__Problem statement__. Render the lines below as a JSON list of strings, one string per line, skipping blank lines and leaving the pictures out.

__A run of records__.

━━━━━━

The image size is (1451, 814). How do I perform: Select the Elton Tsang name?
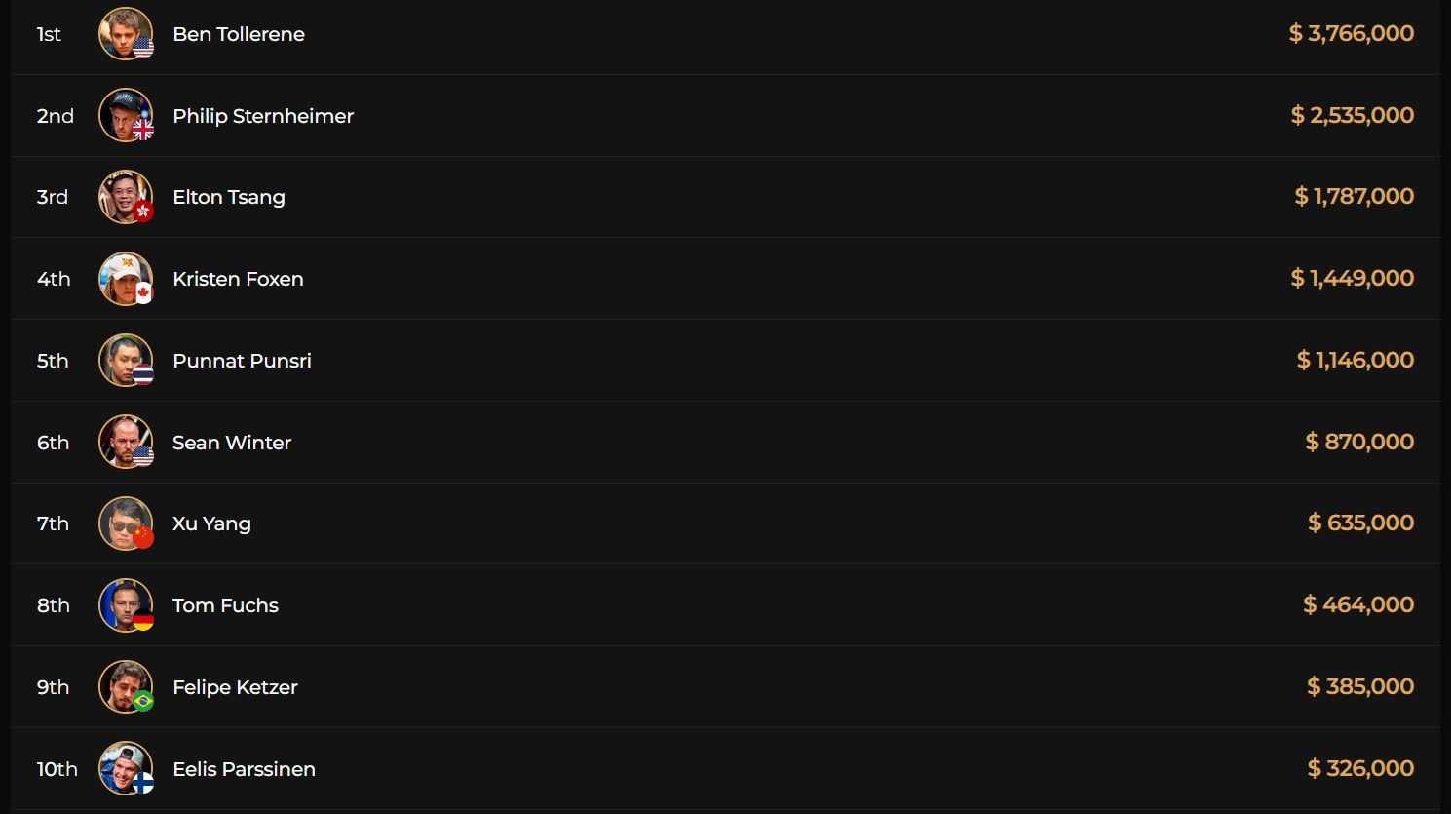click(x=229, y=197)
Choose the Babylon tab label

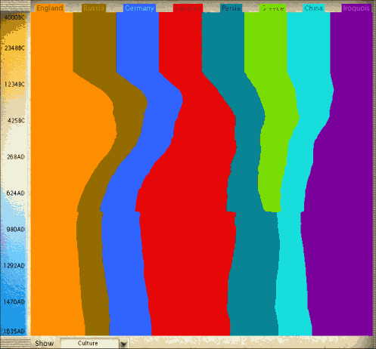pos(188,8)
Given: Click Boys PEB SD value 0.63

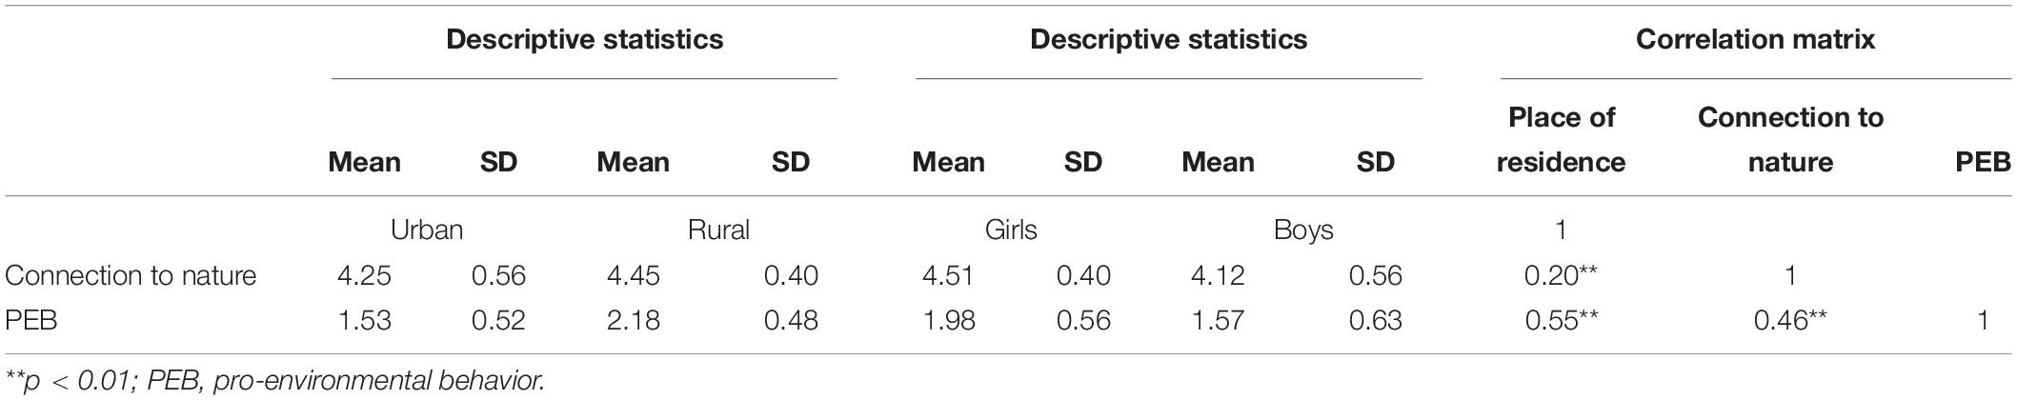Looking at the screenshot, I should (x=1375, y=320).
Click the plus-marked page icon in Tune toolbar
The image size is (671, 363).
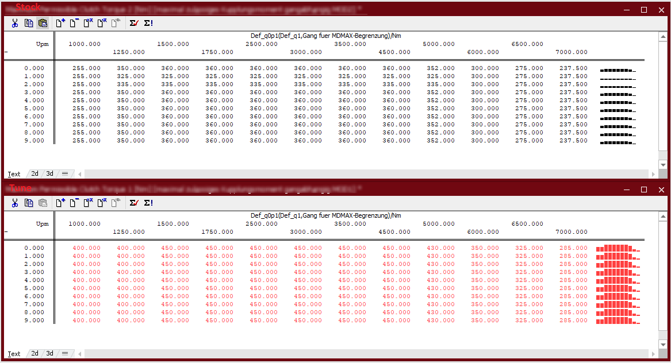click(x=60, y=203)
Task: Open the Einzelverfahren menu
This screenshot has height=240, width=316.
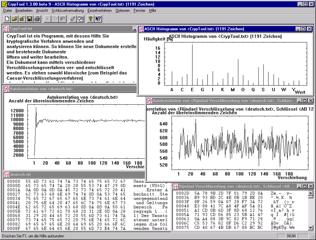Action: point(100,10)
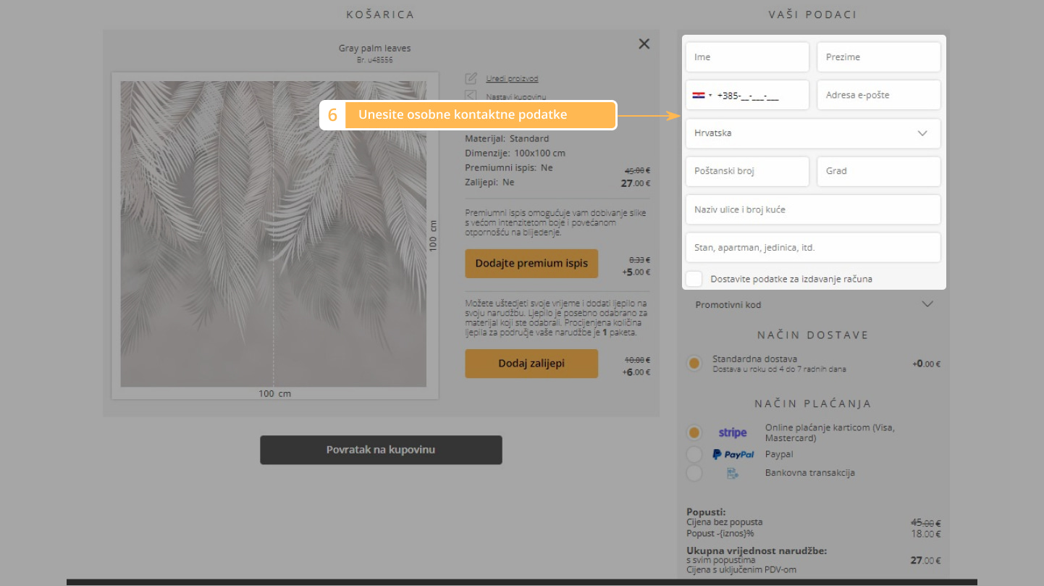Click the edit product pencil icon
This screenshot has height=586, width=1044.
click(x=471, y=78)

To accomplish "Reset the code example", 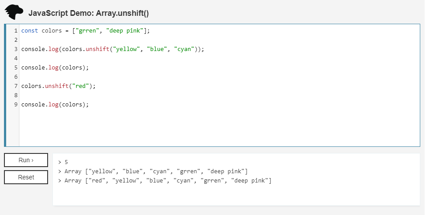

━━━━━━

__Solved exercise__.
[
  "The image size is (1451, 814). How do I perform: Select the Elton Tsang name?",
  "click(x=229, y=197)",
  "Choose the Babylon tab label",
  "pos(188,8)",
  "Given: Click Boys PEB SD value 0.63",
  "Looking at the screenshot, I should (x=1375, y=320).",
  "Click the plus-marked page icon in Tune toolbar",
  "The image size is (671, 363).",
  "click(x=60, y=203)",
  "Task: Open the Einzelverfahren menu",
  "This screenshot has height=240, width=316.",
  "Action: point(100,10)",
  "Click the edit product pencil icon",
  "This screenshot has height=586, width=1044.",
  "click(x=471, y=78)",
  "To accomplish \"Reset the code example\", "
]